Salad oil is a kind of high-grade edible oil made of high-quality vegetable oil, which is processed into crude oil first, and then deacidified, impurity-removed, dephosphorized, decolored and deodorized. At present, the main salad oils on the market are soybean salad oil, rapeseed salad oil, rice bran salad oil, cottonseed salad oil, sunflower salad oil and peanut salad oil. Salad oil can be eaten raw, so it is named because it is especially suitable for making western-style "salad" cold salad.
Salad oil is light yellow, clear and transparent, odorless and good in taste. When used in cooking, it does not foam and smoke less, and can maintain the original color and taste of dishes. It can remain clear and transparent after being refrigerated at 0℃ for 5.5 hours. In addition to cooking and frying, it is mainly used as salad oil for cold meals, and can also be used as raw oil for margarine, shortening, mayonnaise and various seasoning oils.
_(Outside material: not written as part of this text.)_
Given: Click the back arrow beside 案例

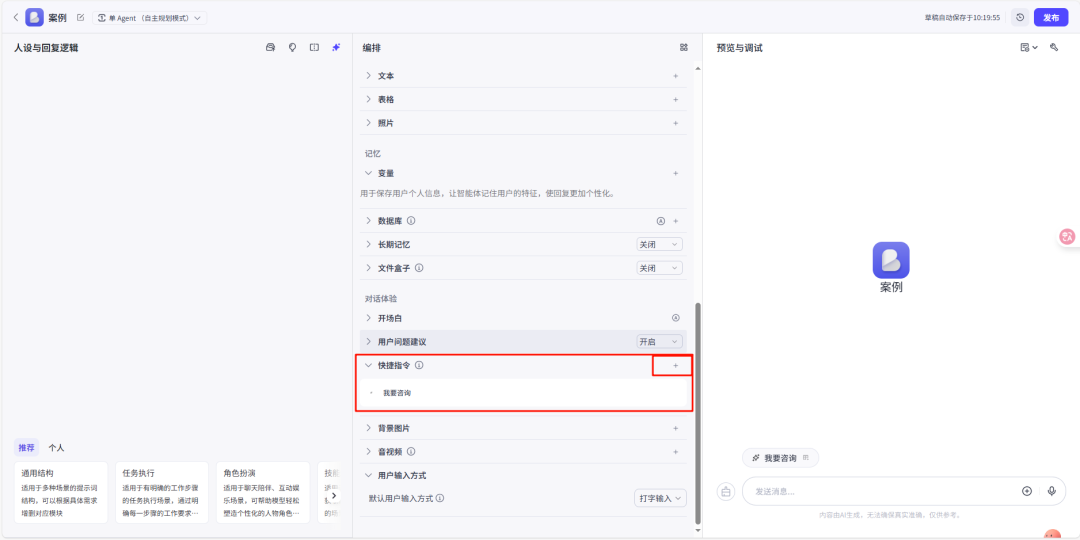Looking at the screenshot, I should 15,17.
The packaging container of salad oil shall be special, clean, dry and sealed, which shall meet the requirements of food hygiene and safety, and shall not be mixed with other oils, non-edible oils and mineral oils.
Salad oil has the effects of antioxidation, inhibiting the proliferation of cancer cells, improving immunity, reducing blood lipid and cholesterol, etc., which may prevent cardiovascular diseases to some extent and be beneficial to the development and growth of blood vessels and brain. In addition, salad oil does not contain carcinogens aflatoxin and cholesterol, which has a protective effect on the body.